Think of existing, available data as low-hanging fruit that we — two graduate students — could analyse in less than a month. This is not a test of data-scientist prowess, but more a way of saying that anyone could do it.
There are three areas that should be ‘low-hanging fruit’ in terms of their potential to dramatically improve decision-making in information-poor countries: coupling healthcare data with mobile phone data to predict disease outbreaks; using mobile phone money transactions and top-up data to assess economic growth; and predicting travel patterns after a natural disaster using historical movement patterns from mobile phone data to design robust response programmes.
Another possibility is using call-data records to analyse urban movement to identify traffic congestion points. Nationally, this can be used to prioritise infrastructure projects such as road expansion and bridge building.

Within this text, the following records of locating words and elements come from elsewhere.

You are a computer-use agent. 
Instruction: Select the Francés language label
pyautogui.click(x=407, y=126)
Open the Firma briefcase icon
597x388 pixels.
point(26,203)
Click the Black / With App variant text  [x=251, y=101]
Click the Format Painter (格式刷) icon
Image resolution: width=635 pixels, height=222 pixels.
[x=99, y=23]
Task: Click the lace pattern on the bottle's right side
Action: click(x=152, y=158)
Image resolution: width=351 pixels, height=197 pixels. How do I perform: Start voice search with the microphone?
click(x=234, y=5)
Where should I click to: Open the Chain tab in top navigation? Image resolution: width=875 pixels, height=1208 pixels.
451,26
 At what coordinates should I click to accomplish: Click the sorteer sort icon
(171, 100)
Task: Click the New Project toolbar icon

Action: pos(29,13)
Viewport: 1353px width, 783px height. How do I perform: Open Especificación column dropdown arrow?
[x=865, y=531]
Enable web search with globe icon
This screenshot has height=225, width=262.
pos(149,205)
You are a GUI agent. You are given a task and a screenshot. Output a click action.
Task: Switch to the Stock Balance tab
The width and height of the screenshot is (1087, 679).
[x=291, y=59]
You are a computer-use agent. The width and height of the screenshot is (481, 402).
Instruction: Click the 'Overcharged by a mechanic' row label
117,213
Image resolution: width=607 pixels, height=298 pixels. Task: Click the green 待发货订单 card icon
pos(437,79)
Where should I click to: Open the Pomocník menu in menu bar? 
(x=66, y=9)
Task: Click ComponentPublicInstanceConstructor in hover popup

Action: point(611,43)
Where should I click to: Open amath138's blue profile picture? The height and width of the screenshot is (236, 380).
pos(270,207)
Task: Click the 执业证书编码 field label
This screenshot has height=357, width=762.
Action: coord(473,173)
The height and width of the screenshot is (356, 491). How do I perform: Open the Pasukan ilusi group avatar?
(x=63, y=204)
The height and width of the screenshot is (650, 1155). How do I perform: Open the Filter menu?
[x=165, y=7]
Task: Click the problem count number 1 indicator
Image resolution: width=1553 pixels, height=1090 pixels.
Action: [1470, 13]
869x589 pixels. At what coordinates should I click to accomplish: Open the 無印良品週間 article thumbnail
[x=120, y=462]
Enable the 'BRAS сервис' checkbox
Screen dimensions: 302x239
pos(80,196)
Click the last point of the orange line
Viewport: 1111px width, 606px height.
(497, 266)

The information that these analyses could provide would be lifesaving — not just informative or revenue-increasing, like much of this work currently performed in developed countries.
But some work of high social value is being done. For example, different teams of European and US researchers are trying to estimate the links between mobile phone use and regional economic development. They are using various techniques, such as merging night-time satellite imagery from NASA with mobile phone data to create behavioural fingerprints. They have found that this may be a cost-effective way to understand a country’s economic activity and, potentially, guide government spending.
Another example is given by researchers (including one of this article’s authors) who have analysed call-data records from subscribers in Kenya to understand malaria transmission within the country and design better strategies for its elimination. [1]
In this study, published in Science, the location data of the mobile phones of more than 14 million Kenyan subscribers was combined with national malaria prevalence data. After identifying the sources and sinks of malaria parasites and overlaying these with phone movements, analysis was used to identify likely transmission corridors. UK scientists later used similar methods to create different epidemic scenarios for the Côte d’Ivoire.”